▶ [What the task asks] Write out exactly the lines below starting at the one containing "You are a computer-use" and ending at the one containing "Task: Change the received condition dropdown". Omit every picture.

[Stored records]
◆ ◆ ◆ ◆ ◆
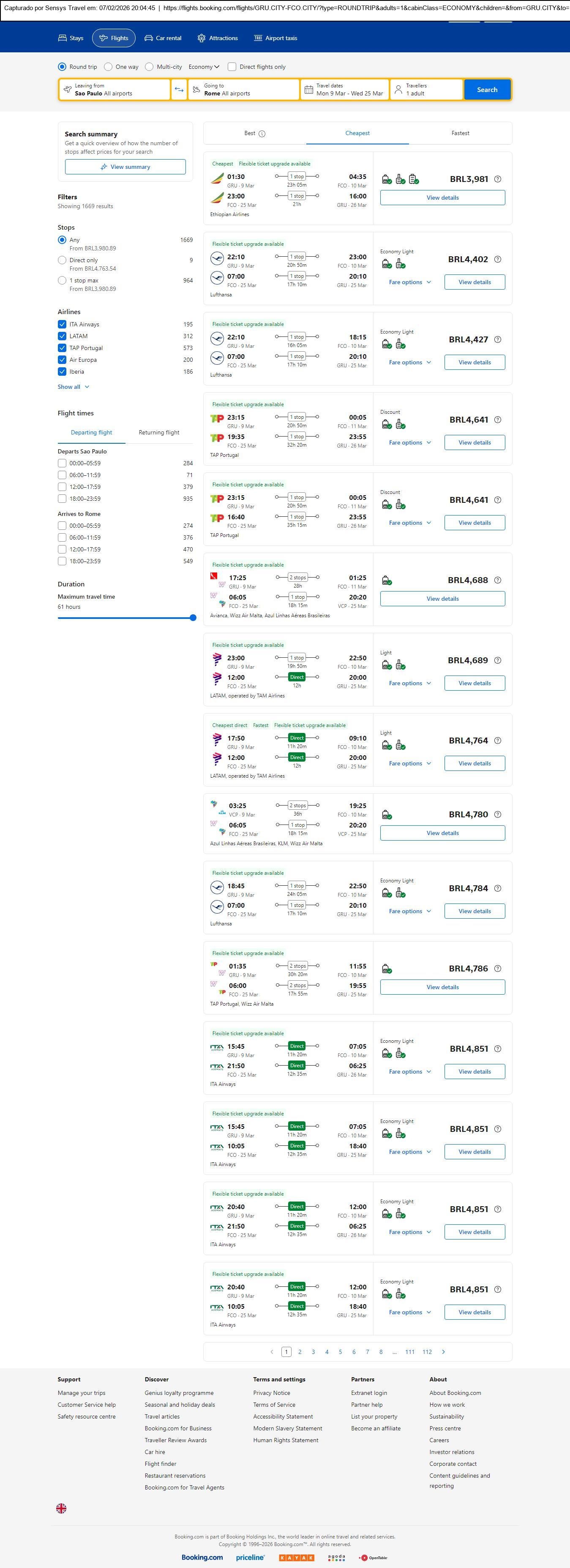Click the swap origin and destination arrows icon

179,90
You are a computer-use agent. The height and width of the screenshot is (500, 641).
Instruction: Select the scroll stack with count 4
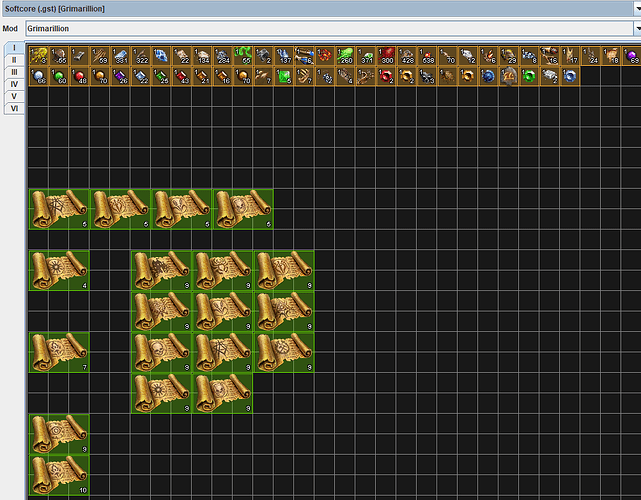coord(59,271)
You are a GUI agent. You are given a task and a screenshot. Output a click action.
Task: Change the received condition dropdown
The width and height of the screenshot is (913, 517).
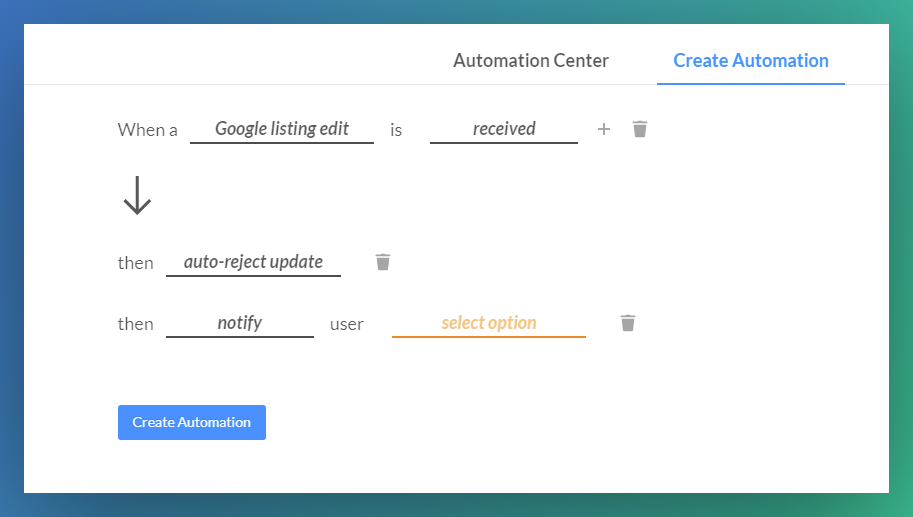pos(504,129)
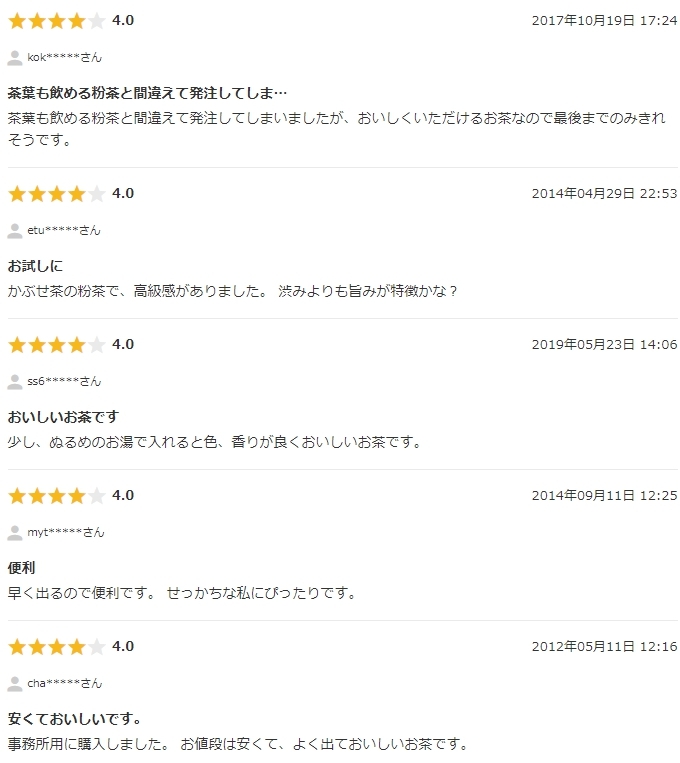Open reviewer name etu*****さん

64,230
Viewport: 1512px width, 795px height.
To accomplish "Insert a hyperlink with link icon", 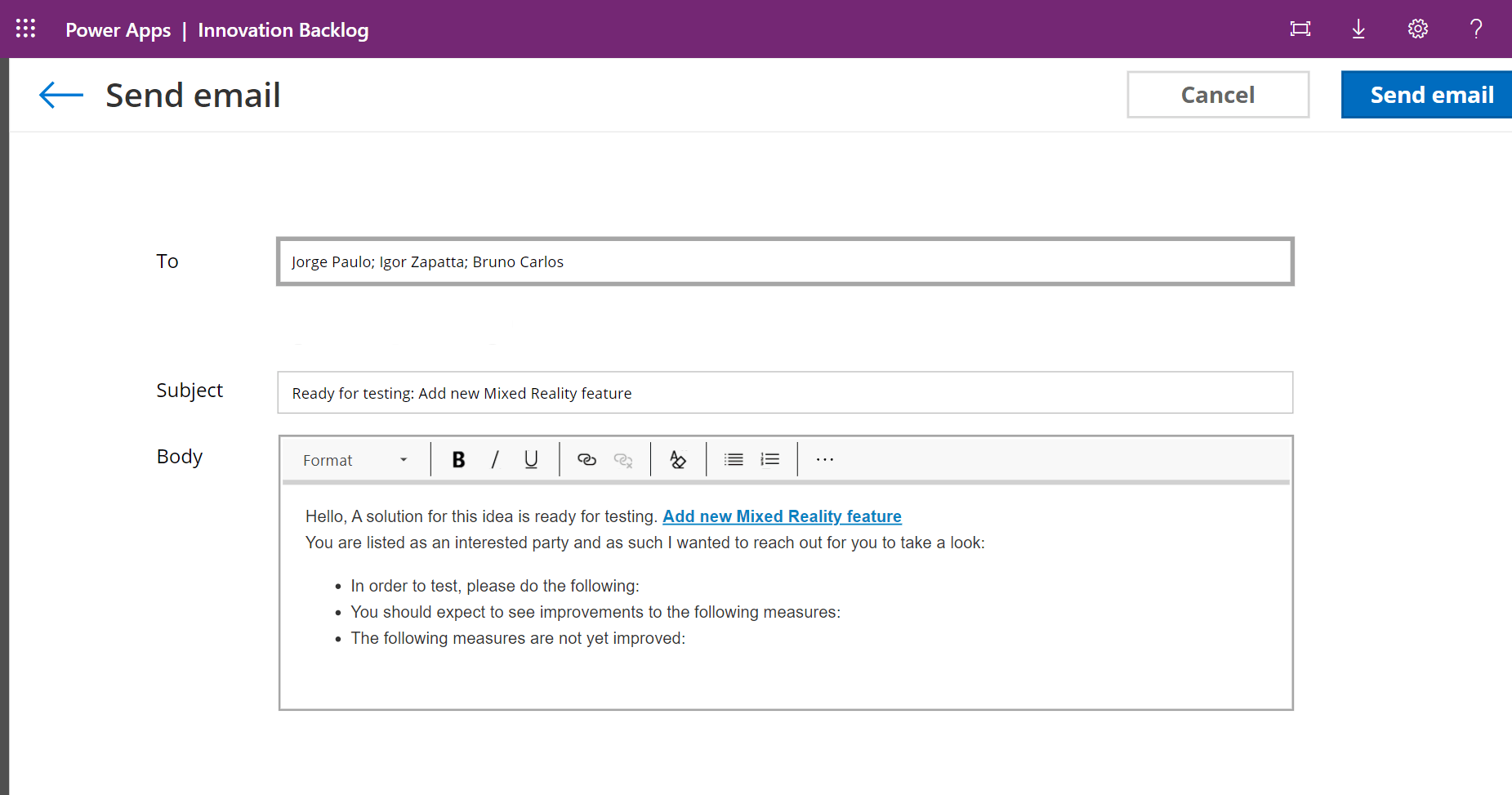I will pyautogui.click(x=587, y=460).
◆ ◆ ◆ ◆ ◆
▶ [Written solution]
You are a computer-use agent. The height and width of the screenshot is (500, 641).
Instruction: Select the scroll stack with count 4
coord(59,271)
You are a GUI agent. You are given a task and a screenshot. Output a click action.
Task: Change the received condition dropdown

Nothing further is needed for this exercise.